Stage 2 of the approach involves increasing the complexity of the exercise by progressing through a range of functional tasks and exercises targeting coordination of trunk and limb movement and maintenance of trunk stability. The range and progression of exercises is well set-out in clinical texts [
28] and is individualised to the patient based on this presentation. Participants require the ongoing support of a trained physiotherapist to ensure correct performance of the exercises. Session 12 is a discharge session where the patient's progress will be reviewed and patients will be prescribed exercises to continue at home.
The
placebo intervention is 20 minutes of detuned short wave diathermy and 5 minutes of detuned ultrasound for 12 sessions over an eight week period. This attention control will be used because there is no known treatment effect from the detuned machines, but it has been established in previous trials (including one of our own [
37]) that participants view this as a credible treatment. To increase the perceived credibility of the attention control, participants will undergo an examination including routine screening for contraindications at the first consultation and the normal clinical reassessment that would occur with the active forms of these interventions at each subsequent treatment. Each placebo treatment session will be 30 minutes in duration to match the active treatment sessions.
Participants in both treatment groups will be asked not to seek other treatments for their chronic low back pain and where possible not to change current medications during the treatment period. Several mechanisms will be used to ensure that the trial protocol is consistently applied. Protocol manuals will be developed and staff will be trained to ensure that screening, assessment, randomisation and treatment procedures are conducted according to protocol. To ensure standardisation across sites we will hold regular meetings with site visits and teleconferencing. An independent researcher will monitor a randomly chosen subset to ensure adherence to assessment, randomisation and treatment procedures.
If a participant is concerned about his or her condition during the study, the physiotherapist will screen for potentially serious pathology and, where appropriate, refer the patient to a medical practitioner. The medical practitioner will be asked not to request the participant's group allocation unless it is deemed necessary for medical care. At the completion of the exercise program, patients will be encouraged to continue the home exercise routine demonstrated at the discharge session. Participants will be free to seek other treatment after the experimental period.

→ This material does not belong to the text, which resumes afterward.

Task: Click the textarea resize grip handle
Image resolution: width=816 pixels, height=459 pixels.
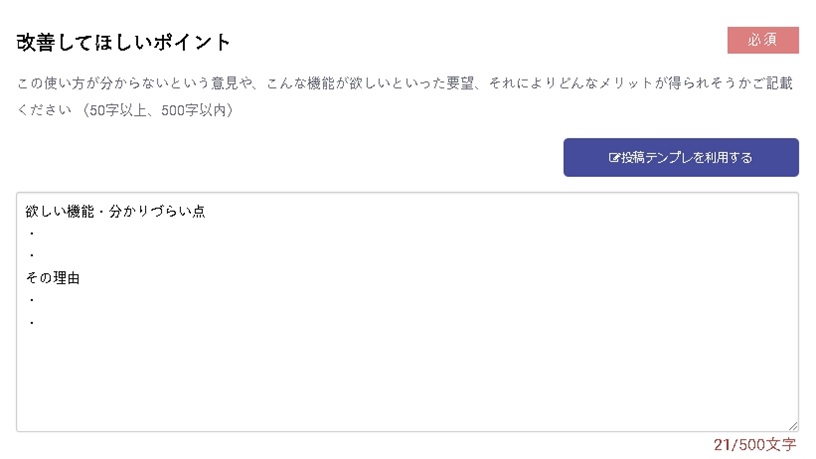Action: pos(793,425)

After the first treatment session the patient will complete a treatment credibility scale [
41]. At the 8 week follow-up information about side-effects of treatment will be collected using open-ended questioning. At the 12 month follow-up the participants will be asked to rate the helpfulness, understanding and friendliness of therapist and helpfulness of treatment and to nominate which treatment they thought they received. Additionally information about other treatment received for their low back pain during the study period will be sought using open-ended questioning.
Data integrity
The integrity of trial data will be monitored by regularly scrutinising data sheets for omissions and errors. Data will be double entered and the source of any inconsistencies will be explored and resolved.